Sasol seeks to be a beneficiary of the funding under the JETP Investment Plan, through the green hydrogen investments groundWork has always been sceptical about climate finance. And just before the COP27 in Egypt we reflected on past commitments. We believe there is a deep-rooted problem in these, and the problem is dishonesty. Mendacious is a grand adjective for habitual liars and lying statements. But the world of climate finance goes much further. Mendacity is coded into its foundation.

The “polluter pays” principle stands behind climate finance: The rich countries of the North did the polluting, not to mention the plundering, but poor countries in the South bear the worst of the damage. So, the rich owe a climate debt to the poor. And this is where the mendacity begins. The rich want to be seen as generous donors, not as recalcitrant debtors.
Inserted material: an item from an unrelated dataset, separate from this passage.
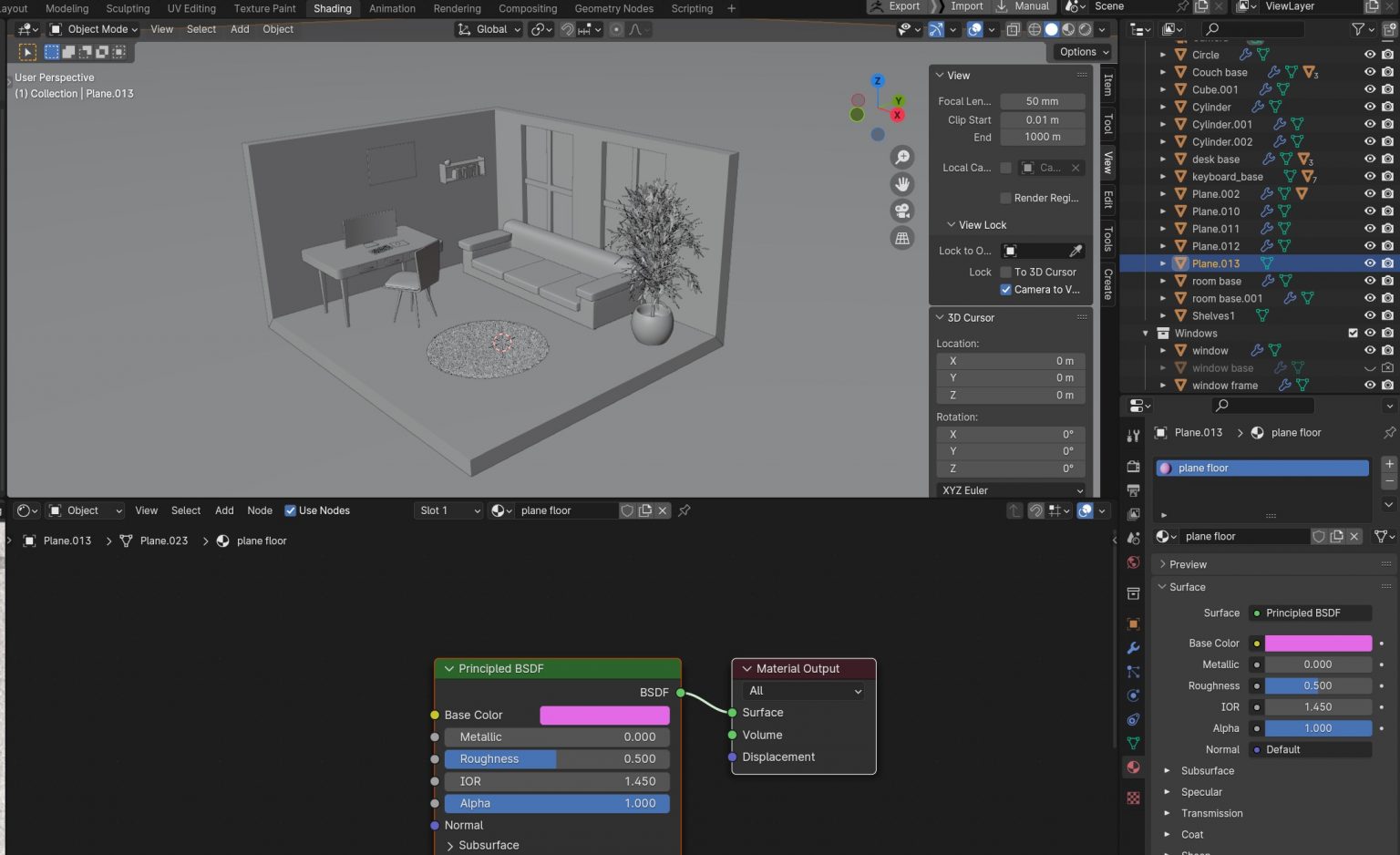Screen dimensions: 1400x855
Task: Enable the To 3D Cursor lock checkbox
Action: click(x=1005, y=272)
In 2009 at COP 15 in Copenhagen, the then US foreign secretary, Hillary Clinton, announced with great fanfare that they would mobilise $100 billion a year, by 2020. The figure compared with the $7 trillion already made available to save the Wall Street banks from the consequences of their own actions. It compared with $600bn that the US then spent on its military. And it compared with estimates that the real need for climate finance was in the order of $1 trillion a year.
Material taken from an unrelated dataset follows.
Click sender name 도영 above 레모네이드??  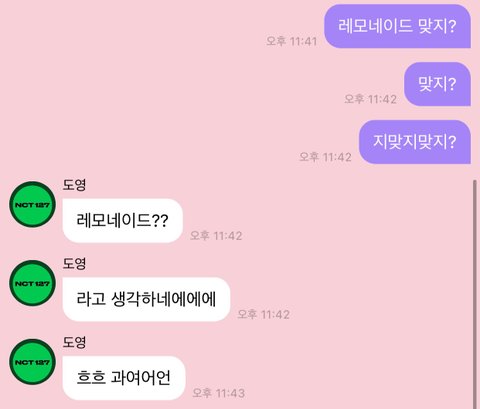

Is COP27 going to deliver real money for just transition, loss and damage, adaptation and mitigation? “No!” is the emphatic response. Loads of deals will be signed and promises made, but for people living on the wastelands of the fossil fuel industry, the poverty visited upon them by that industry will continue. There will be no real money for just transition, but rather money to be made by big business and corporates as they deliver the just transition. And the North’s climate debt will never be paid.

A local, colourful, political party in South Africa, the Economic Freedom Fighters, built their foray into politics by demanding that South Africa’s ex-president “pay back the money” he was accused of misappropriating. Maybe this should be the demand at COP 27. The South demands: pay back the money. And this time not to the political elites but to the just transition processes that will secure the lives of millions in a climate chaos world. That money must be put to use for the following strategies, as called for by the Life After Coal campaign in South Africa.
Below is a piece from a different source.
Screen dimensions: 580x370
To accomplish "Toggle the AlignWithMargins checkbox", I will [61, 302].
Life After Coal/Impilo Ngaphandle Kwamalahle is a joint campaign by Earthlife Africa Johannesburg, groundWork , the Centre for Environmental Rights, and communities in coal-affected areas. We call for a just transition from coal and other fossil fuels, to a society based on clean, just and renewable energy, and social justice. We demand:

1. A new, sustainable energy system to replace the current system which is based on dirty fossil fuels and which serves the elite, only;

2. The end of financing for coal and other fossil fuel investments, including gas;

3. The rehabilitation of land and water ruined by coal mining and burning;

4. Concerted efforts to prepare for and deal with the impacts of climate change;

5. A new health system that works for the health of all;

6. Transport and communication systems that are inclusive and enable all to take part in public debates and decision making;

7. Food sovereignty and food security for all;

8. Local service delivery, and an undertaking to use open democracy and self-provision to achieve it;

9. A new economic system in which economic decision-making starts by asking what the needs of people are, and how to fulfil them, rather than an economy that serves profit;

10. A society rooted in gender justice;

11. Special attention to youth and their future; and

12. Open democracy as the basis for decision-making.

We will judge the outcomes of the financial (and other) plans that emerge from COP27 against these demands. However, I fear a mirage in the distance of the desert of Sharm El-Sheikh.